# Task description
Each line of the data that mentions the string "agent" needs to be identified and copied.

--------------------------------------------------

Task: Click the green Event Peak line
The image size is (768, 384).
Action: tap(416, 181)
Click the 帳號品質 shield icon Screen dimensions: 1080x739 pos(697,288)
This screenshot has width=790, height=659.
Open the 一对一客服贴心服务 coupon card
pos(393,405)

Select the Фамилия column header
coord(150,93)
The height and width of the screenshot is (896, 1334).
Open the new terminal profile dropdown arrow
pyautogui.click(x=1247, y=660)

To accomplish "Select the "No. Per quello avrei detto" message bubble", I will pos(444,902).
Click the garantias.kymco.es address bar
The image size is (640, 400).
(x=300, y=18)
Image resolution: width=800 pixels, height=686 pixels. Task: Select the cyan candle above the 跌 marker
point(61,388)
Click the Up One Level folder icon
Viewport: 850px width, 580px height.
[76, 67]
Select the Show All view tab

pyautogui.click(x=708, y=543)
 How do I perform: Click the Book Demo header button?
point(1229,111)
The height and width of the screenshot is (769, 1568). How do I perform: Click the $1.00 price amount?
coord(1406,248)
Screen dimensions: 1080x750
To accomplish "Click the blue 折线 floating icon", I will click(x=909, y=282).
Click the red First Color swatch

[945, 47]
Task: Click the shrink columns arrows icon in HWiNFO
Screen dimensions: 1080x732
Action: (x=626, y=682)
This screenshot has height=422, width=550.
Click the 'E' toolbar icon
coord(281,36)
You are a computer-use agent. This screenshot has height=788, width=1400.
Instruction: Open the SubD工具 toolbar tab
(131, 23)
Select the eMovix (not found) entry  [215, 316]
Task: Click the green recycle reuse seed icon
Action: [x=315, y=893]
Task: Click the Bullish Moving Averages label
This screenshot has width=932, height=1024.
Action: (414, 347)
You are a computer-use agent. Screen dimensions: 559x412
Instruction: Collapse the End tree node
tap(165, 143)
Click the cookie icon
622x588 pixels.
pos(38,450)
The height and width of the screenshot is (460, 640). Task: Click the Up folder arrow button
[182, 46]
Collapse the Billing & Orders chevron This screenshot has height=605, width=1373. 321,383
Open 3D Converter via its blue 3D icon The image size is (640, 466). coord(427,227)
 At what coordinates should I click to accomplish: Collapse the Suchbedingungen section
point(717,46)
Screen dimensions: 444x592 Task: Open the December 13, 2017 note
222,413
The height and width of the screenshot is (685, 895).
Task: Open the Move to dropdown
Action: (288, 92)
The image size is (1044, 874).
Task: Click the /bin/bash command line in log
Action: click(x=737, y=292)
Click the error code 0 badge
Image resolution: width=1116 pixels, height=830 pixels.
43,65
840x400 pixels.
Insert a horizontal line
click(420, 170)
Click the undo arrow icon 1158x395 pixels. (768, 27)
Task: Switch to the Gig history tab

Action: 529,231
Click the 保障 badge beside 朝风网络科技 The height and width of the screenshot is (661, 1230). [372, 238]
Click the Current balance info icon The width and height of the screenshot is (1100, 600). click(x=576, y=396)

--------------------------------------------------

# Answer below
You are a computer-use agent. This screenshot has height=788, width=1400.
You are a computer-use agent. Screen dimensions: 559x412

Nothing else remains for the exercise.